Researchers Identify Mechanism Behind Skin Fibrosis in Scleroderma

Patients with the autoimmune disease scleroderma, face a number of symptoms associated with fibrosis of the skin. As the mechanisms behind the disease are not fully understood, patients have no effective treatment options for the fibrosis responsible for tightening and hardening of the skin.

Severe cases of scleroderma can also affect the internal organs, including the lungs and associated blood vessels. Now, researchers at the Hospital for Special Surgery in New York City have discovered a potentially causative mechanism behind scleroderma-associated fibrosis.

Identification of this important mechanism could help future researchers develop new therapies for the disease. The research was published in the Journal of Clinical Investigation.

Using animal models of the autoimmune disease, the researchers studied the population of adipose-derived mesenchymal stromal cells (ADSCs) in the white adipose tissue just below the skin’s surface. These ADSCs have both regenerative and reparative functions, however little is known about what affects these cells’ survival in fibrotic skin.
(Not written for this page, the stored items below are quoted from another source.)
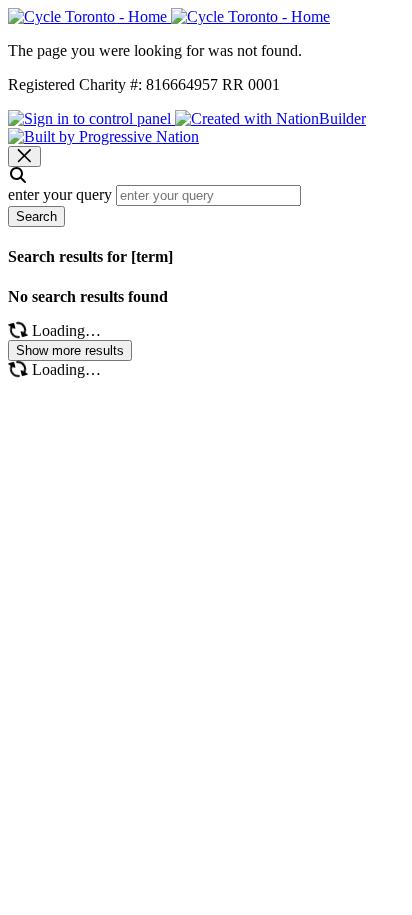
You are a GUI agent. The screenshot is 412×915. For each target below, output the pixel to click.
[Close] (24, 156)
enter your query (60, 194)
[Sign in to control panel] (91, 118)
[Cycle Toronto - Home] (169, 16)
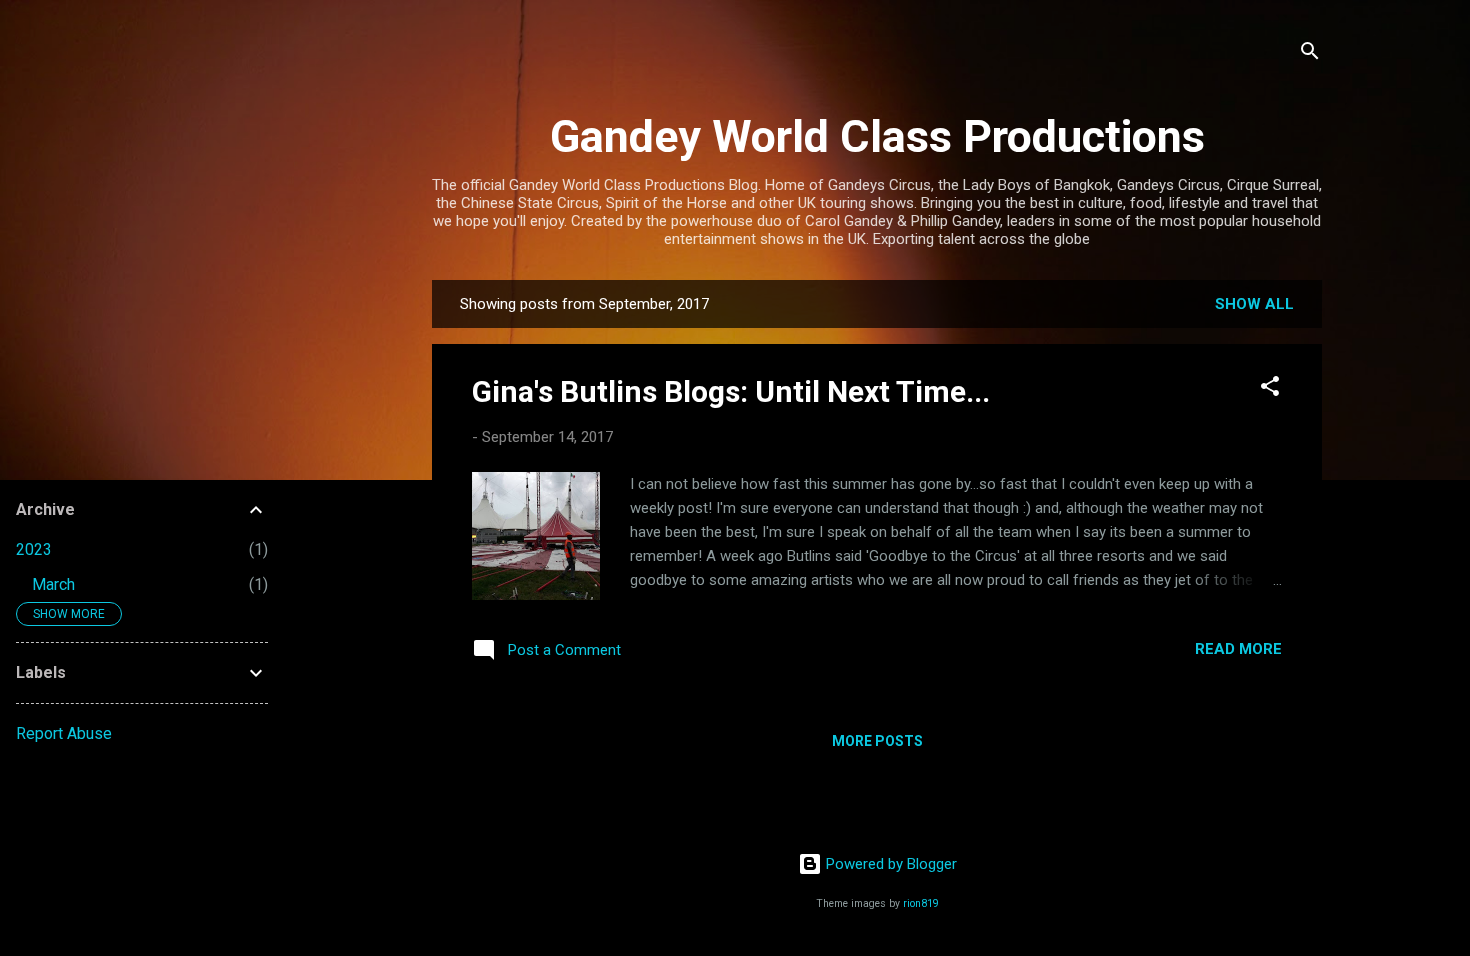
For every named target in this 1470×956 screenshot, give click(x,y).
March (53, 584)
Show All (1254, 304)
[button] (1270, 389)
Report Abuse (64, 733)
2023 (34, 549)
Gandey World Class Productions (877, 136)
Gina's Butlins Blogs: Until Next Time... (731, 391)
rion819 (921, 903)
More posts (877, 741)
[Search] (1310, 54)
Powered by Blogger (889, 864)
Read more (1238, 649)
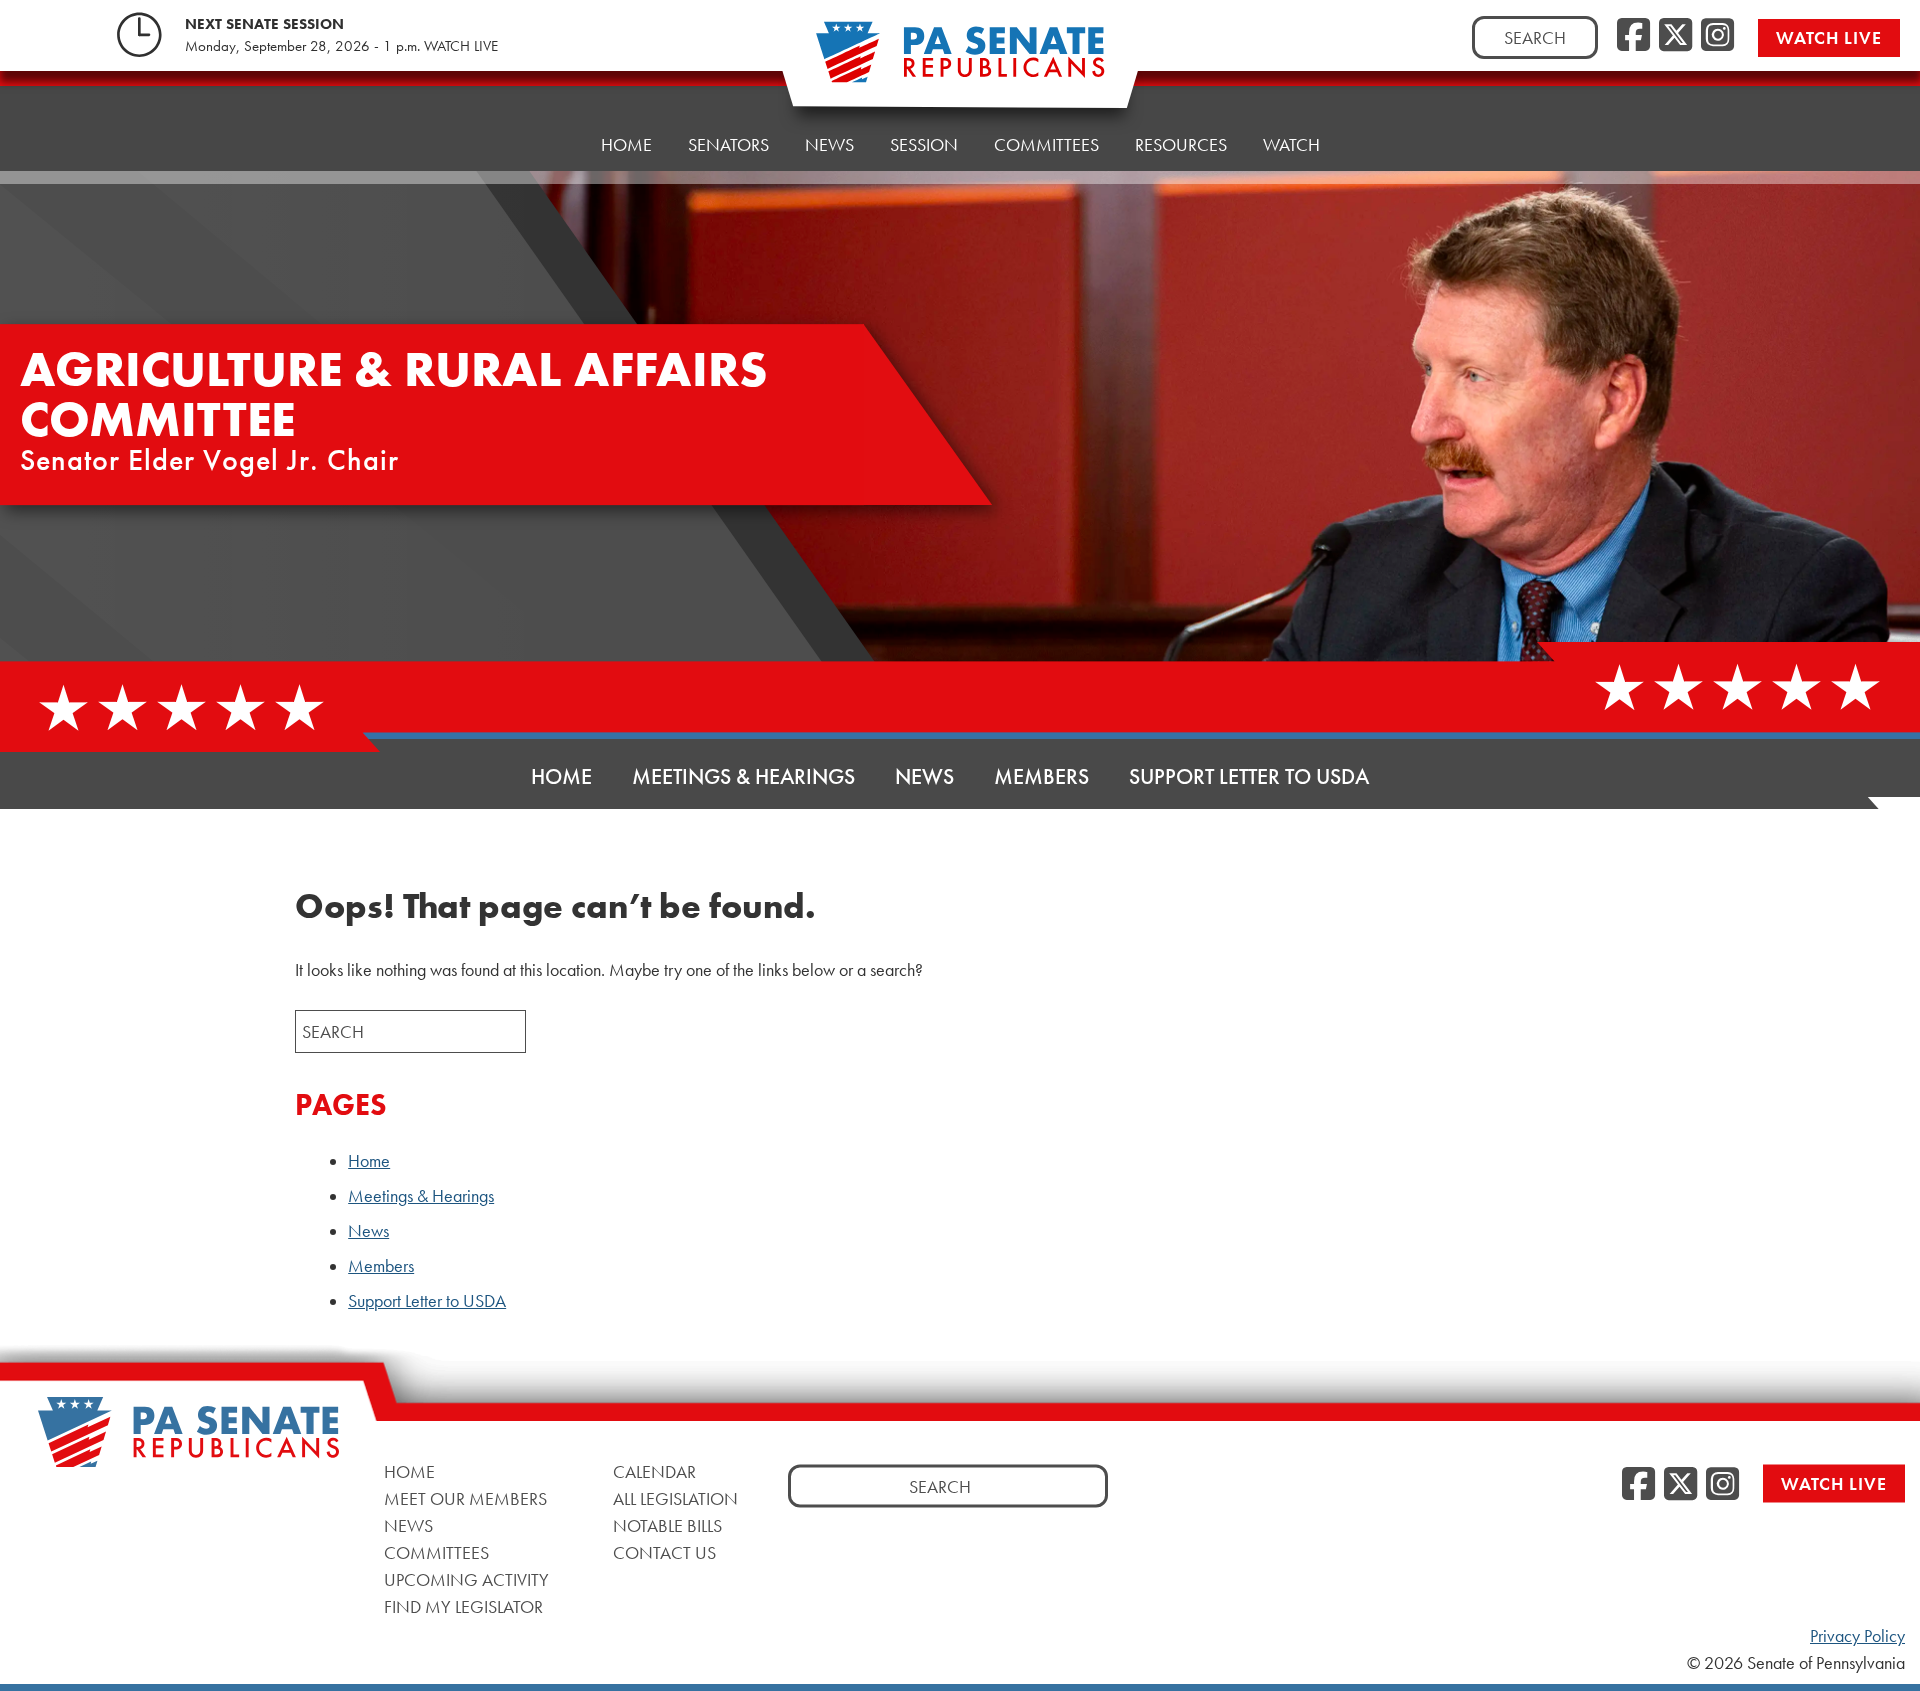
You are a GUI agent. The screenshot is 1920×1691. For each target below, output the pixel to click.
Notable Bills (667, 1525)
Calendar (654, 1471)
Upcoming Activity (466, 1579)
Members (1041, 776)
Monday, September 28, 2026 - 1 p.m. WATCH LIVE (341, 46)
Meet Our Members (465, 1498)
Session (924, 144)
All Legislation (675, 1498)
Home (626, 144)
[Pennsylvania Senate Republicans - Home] (960, 62)
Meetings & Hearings (743, 776)
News (829, 144)
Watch (1291, 144)
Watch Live (1829, 37)
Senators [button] (728, 144)
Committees (1046, 144)
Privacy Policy (1857, 1636)
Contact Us (664, 1552)
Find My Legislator (463, 1606)
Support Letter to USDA (1249, 776)
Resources (1181, 144)
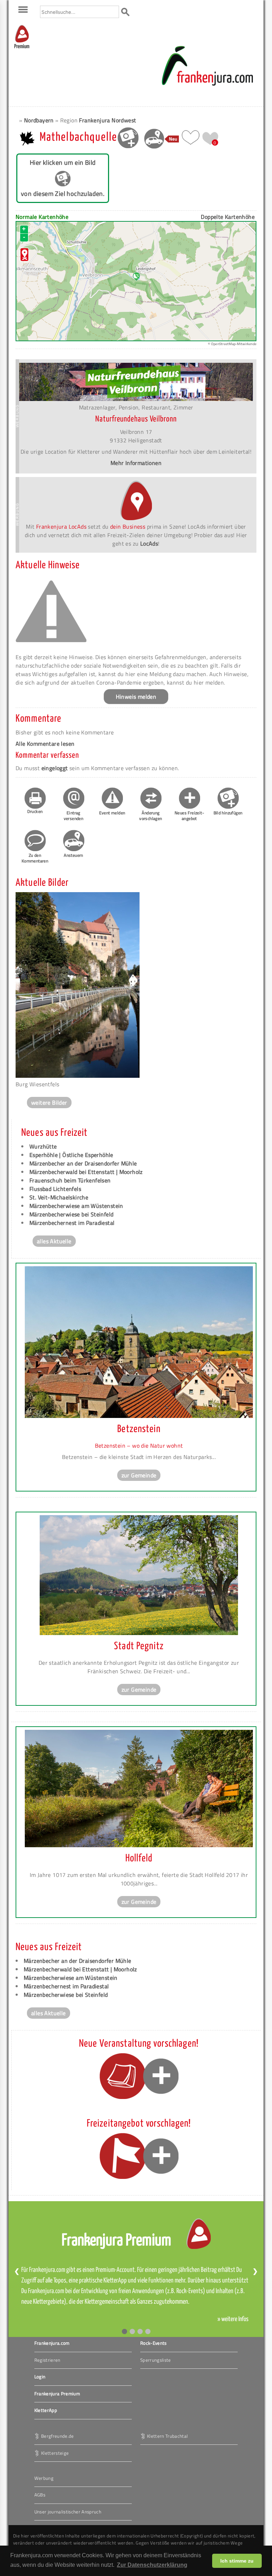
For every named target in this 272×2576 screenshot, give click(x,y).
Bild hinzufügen (228, 812)
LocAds (149, 543)
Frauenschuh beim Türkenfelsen (70, 1180)
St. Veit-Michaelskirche (58, 1197)
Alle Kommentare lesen (45, 743)
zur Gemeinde (139, 1475)
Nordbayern (39, 120)
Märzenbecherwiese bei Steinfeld (71, 1214)
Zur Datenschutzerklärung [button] (152, 2565)
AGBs (39, 2494)
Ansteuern (73, 855)
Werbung (43, 2478)
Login (40, 2376)
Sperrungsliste (155, 2359)
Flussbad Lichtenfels (55, 1189)
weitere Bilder (49, 1102)
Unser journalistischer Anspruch (67, 2511)
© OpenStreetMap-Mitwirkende (232, 344)
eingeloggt (54, 768)
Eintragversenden (74, 815)
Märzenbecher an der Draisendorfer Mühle (83, 1163)
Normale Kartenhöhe (42, 217)
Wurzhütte (43, 1146)
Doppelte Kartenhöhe (228, 217)
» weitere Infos (233, 2319)
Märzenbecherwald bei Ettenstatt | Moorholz (86, 1172)
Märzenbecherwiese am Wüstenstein (76, 1206)
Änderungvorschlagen (150, 815)
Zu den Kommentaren (35, 858)
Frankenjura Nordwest (107, 120)
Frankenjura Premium (57, 2393)
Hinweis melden (136, 696)
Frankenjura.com (52, 2343)
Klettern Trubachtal (167, 2435)
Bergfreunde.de (57, 2435)
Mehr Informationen (136, 463)
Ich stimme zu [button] (237, 2561)
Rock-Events (153, 2343)
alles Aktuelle (54, 1241)
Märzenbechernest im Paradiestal (71, 1223)
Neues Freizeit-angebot (189, 815)
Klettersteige (55, 2452)
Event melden (112, 812)
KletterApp (45, 2410)
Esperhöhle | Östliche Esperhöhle (71, 1155)
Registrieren (47, 2359)
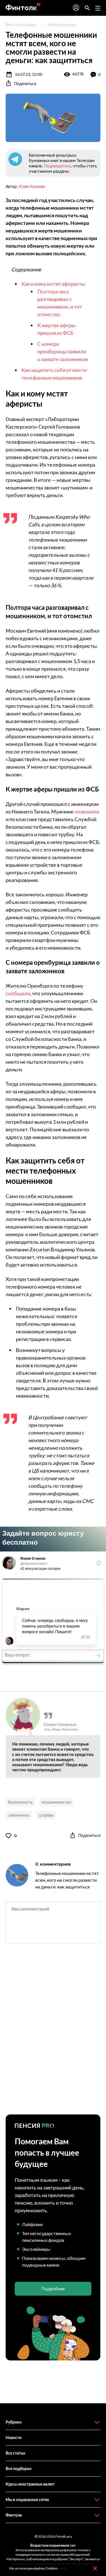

In atrophied adipose tissue characteristic of skin fibrosis in scleroderma, the number of ADSCs was found to be diminished. The researchers postulate that the loss of ADSCs could contribute to the tissue fibrosis seen in scleroderma patients.

What’s more, those ADSCs which did survive in the fibrotic tissue were dependent on dendritic cells to stay alive. These cells release a compound known as lymphotoxin B, which supports the health of ADSCs.

When the researchers injected ADSCs into the diseased tissue along with an antibody designed to stimulate the release of lymphotoxin B, those replacement cells had better rates of survival. This therapeutic was also associated with a reduction in skin fibrosis and better skin functioning, suggesting that it could be an effective treatment option for patients with scleroderma.

“Injecting ADSCs is being tried in scleroderma; the possibility of stimulating the lymphotoxin B pathway to increase the survival of these stem cells is very exciting,” said Dr. Theresa T. Lu, study author and Associate Scientist, Autoimmunity and Inflammation Program and Pediatric Rheumatology, at the Hospital for Special Surgery. “By uncovering these mechanisms and targeting them with treatments, perhaps one day we can better treat the disease.”

Lu also believes that this therapy could be used to treat other autoimmune diseases, such as lupus and rheumatoid arthritis. “Improving ADSC therapy would be a major benefit to the field of rheumatology and to patients suffering from scleroderma.”